Maryland Enacts Three New Employment Laws

New laws affecting reasonable accommodations for pregnant employees, leave for employees with immediate family in the armed forces, and wage payment and responses to lien notifications take effect on October 1.

In May 2013, Maryland Governor Martin O'Malley signed into law three new employment acts that will have important consequences for Maryland employers moving forward. The new measures include the following:

  • The Reasonable Accommodations for Disabilities Due to Pregnancy Act, 2013 ML Ch. 547 (S.B. 784), approved on May 16, 2013, requires Maryland employers to provide accommodations for disabilities caused or contributed to by pregnancy.[1]

  • The Deployment of Family Members in the Armed Services Act, 2013 ML Ch. 163 (S.B. 12), approved on May 2, 2013, requires Maryland employers with 50 or more employees to allow qualified employees to take leave from work on the day that an immediate family member is leaving for, or returning from, active duty outside the United States.[2]

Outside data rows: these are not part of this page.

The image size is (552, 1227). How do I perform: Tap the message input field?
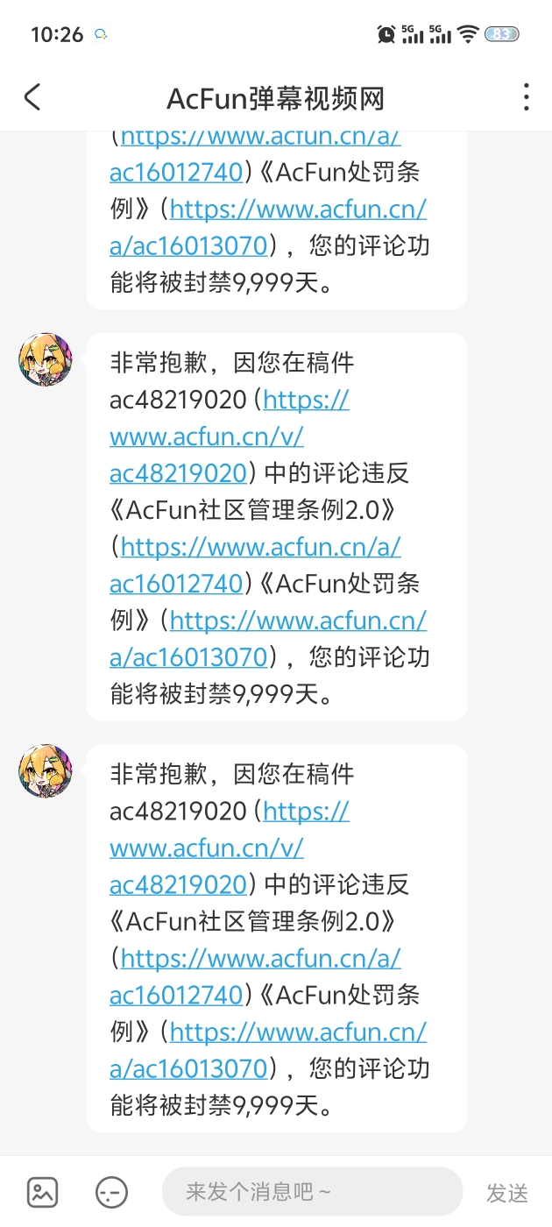pyautogui.click(x=312, y=1192)
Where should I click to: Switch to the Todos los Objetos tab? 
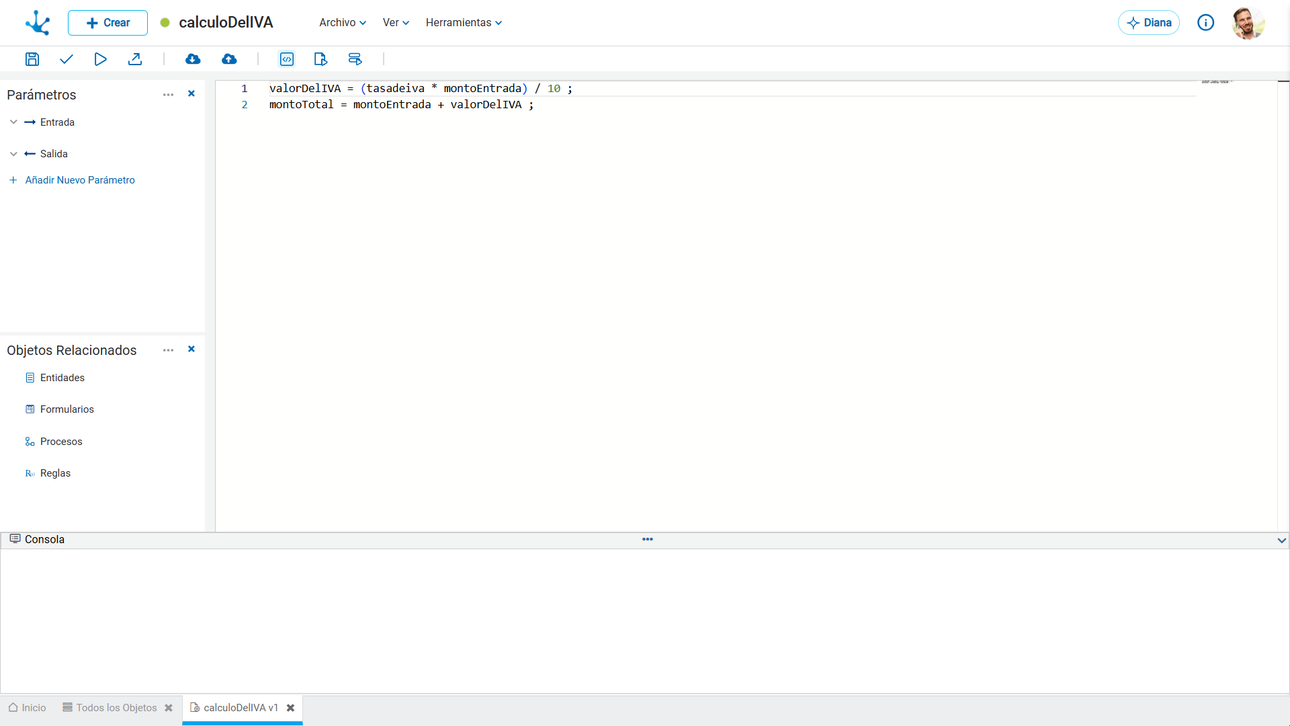point(116,708)
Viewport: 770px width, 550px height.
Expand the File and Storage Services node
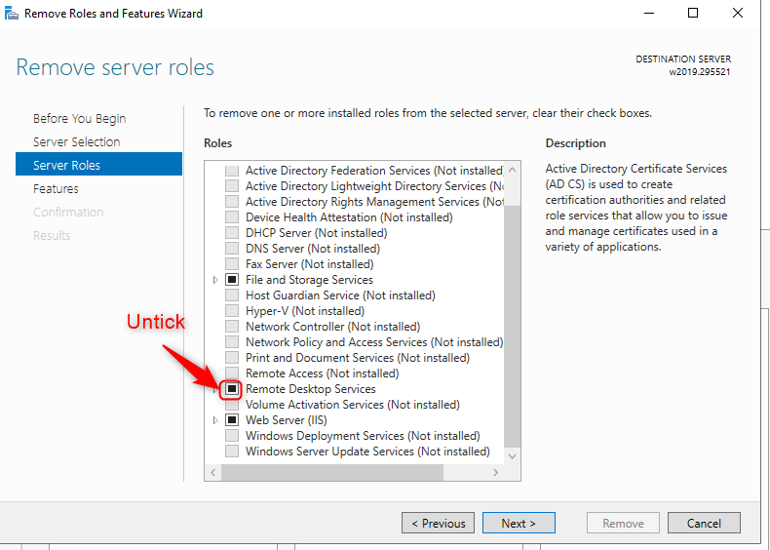[216, 280]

  • The Lien for Unpaid Wages Act, 2013 ML Ch. 540 (S.B. 758), approved on May 16, 2013, establishes a mechanism by which employees may place a wage lien on employers' real or personal property located in Maryland for unpaid wages.[3]

Maryland's new employment laws will take effect on October 1, 2013, giving employers time to make required changes to existing policies and procedures.

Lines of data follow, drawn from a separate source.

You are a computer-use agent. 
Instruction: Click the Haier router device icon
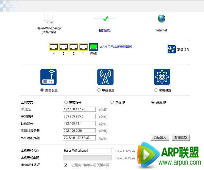click(50, 19)
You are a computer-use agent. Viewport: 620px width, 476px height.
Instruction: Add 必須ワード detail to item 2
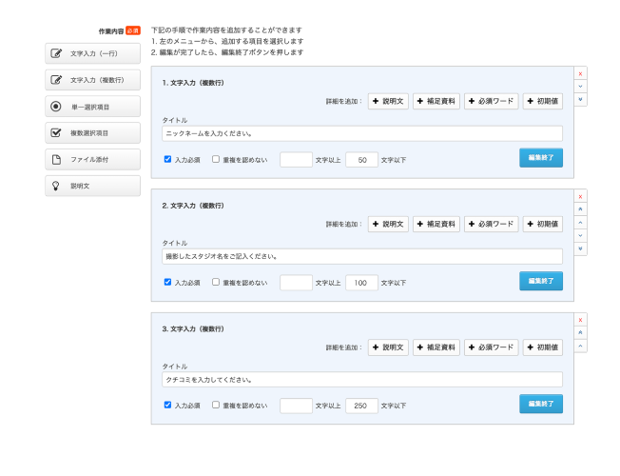click(492, 225)
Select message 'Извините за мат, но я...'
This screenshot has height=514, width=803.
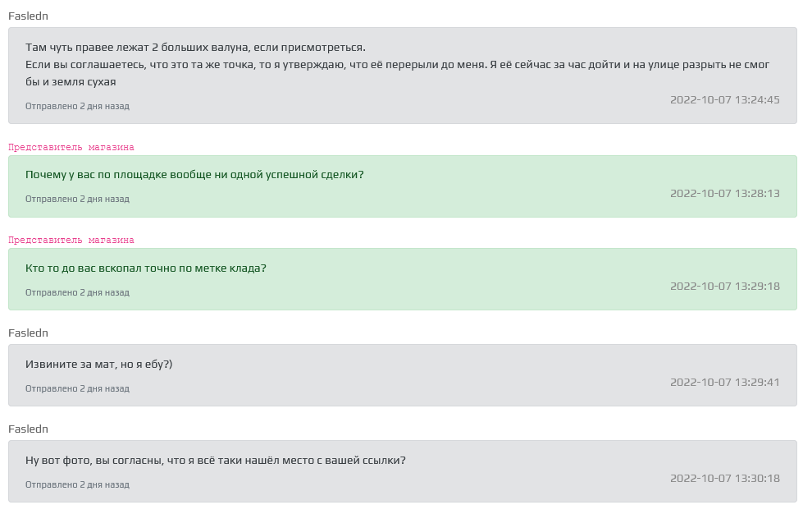(99, 365)
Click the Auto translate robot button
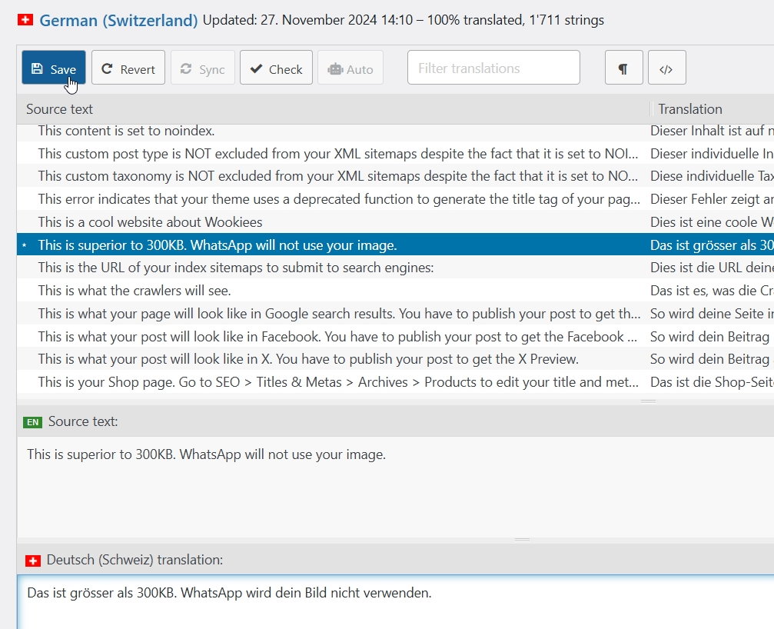The image size is (774, 629). (350, 68)
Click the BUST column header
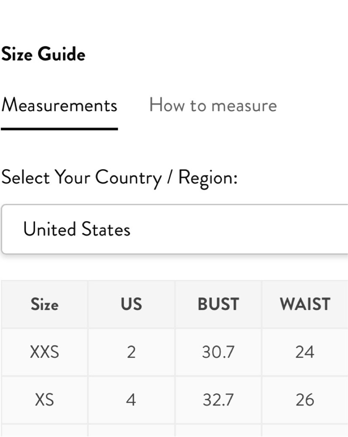Screen dimensions: 348x437 pyautogui.click(x=218, y=304)
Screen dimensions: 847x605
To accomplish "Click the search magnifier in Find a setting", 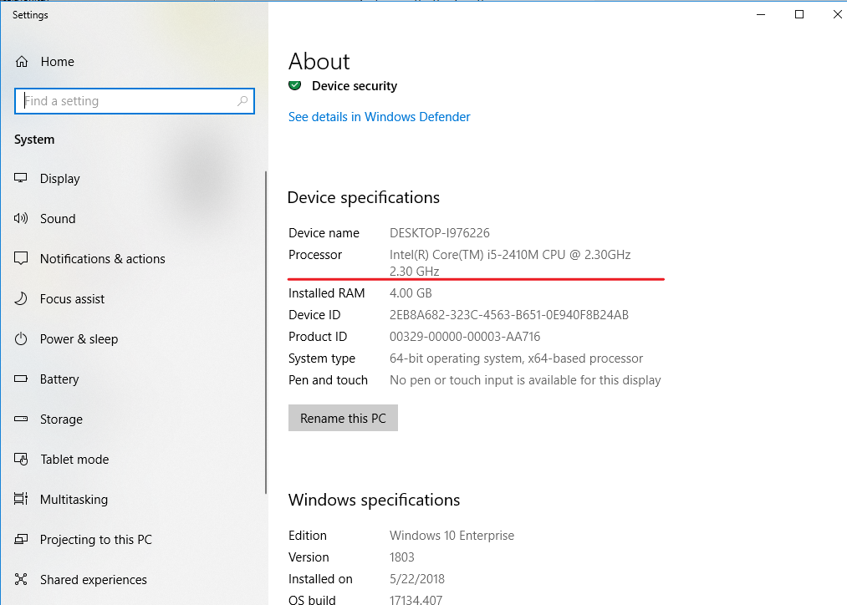I will [x=242, y=100].
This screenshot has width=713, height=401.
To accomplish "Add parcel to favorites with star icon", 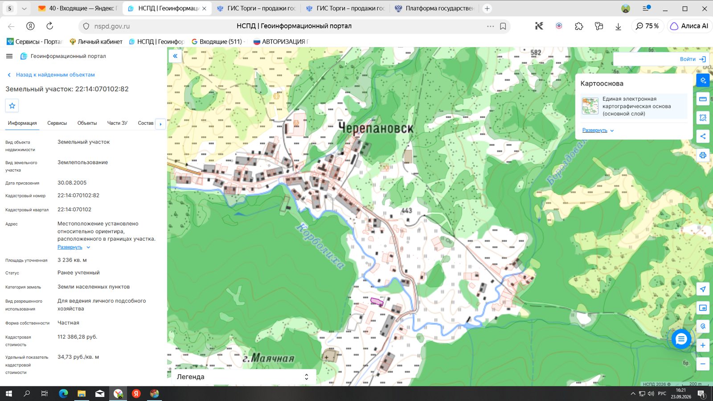I will [12, 106].
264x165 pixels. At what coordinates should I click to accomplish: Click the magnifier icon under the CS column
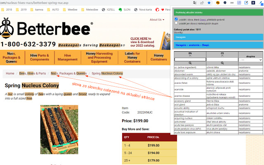[x=222, y=63]
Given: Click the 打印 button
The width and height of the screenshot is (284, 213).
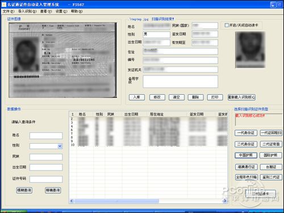Looking at the screenshot, I should click(215, 97).
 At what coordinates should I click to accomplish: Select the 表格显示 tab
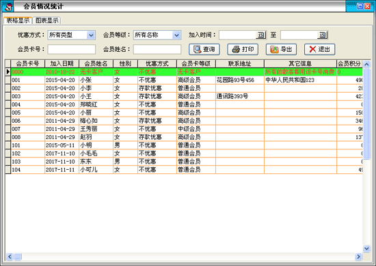[18, 20]
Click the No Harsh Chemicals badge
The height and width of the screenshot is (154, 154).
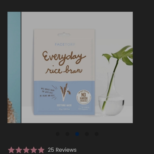(84, 97)
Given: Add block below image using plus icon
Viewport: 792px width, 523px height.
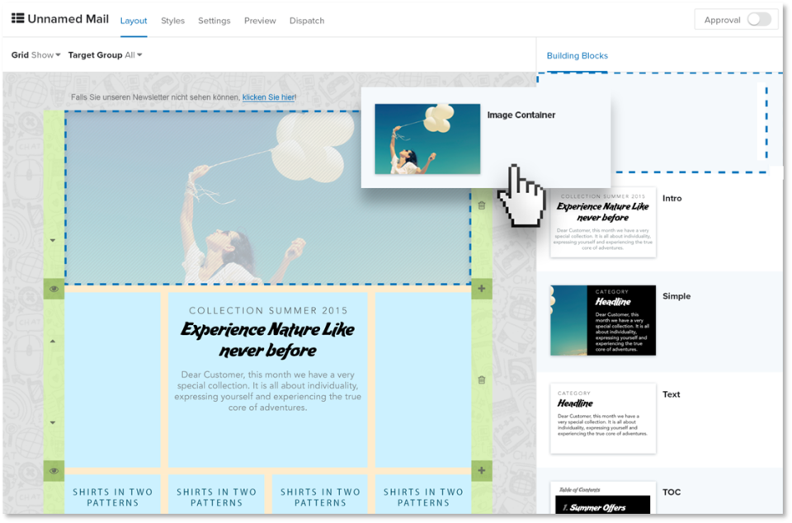Looking at the screenshot, I should (482, 289).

The legislature considered, but ultimately did not enact, more expansive bills that would have required Maryland employers to provide paid sick leave, increased the minimum wage from $7.25 to $10.00 per hour over a three-year period, and allowed individuals who remain unemployed following separation from employment to void not-to-compete covenants signed with their former employers.

New Accommodation Requirements for Pregnant Employees

Maryland's Reasonable Accommodations for Disabilities Due to Pregnancy Act is a direct response to Young v. United Parcel Service, Inc.,[4] in which the U.S. Court of Appeals for the Fourth Circuit found that an employer did not violate the Americans with Disabilities Act, as amended (ADA), or the federal Pregnancy Discrimination Act in refusing to provide light duty assignments to pregnant employees. In that case, the employer provided light duty assignments only to a select set of employees, including those who were injured on the job, those with an ADA-covered disability, and those who had lost their Department of Transportation (DOT) certifications. The Fourth Circuit affirmed the legality of this policy as "pregnancy-blind," explaining that an employer need not provide an "accommodation or light duty work to a pregnant worker whose restrictions arise from her (off-the-job) pregnancy while denying any such accommodation to an employee unable to lift as a result of an off-the-job [temporary] injury or illness."[5]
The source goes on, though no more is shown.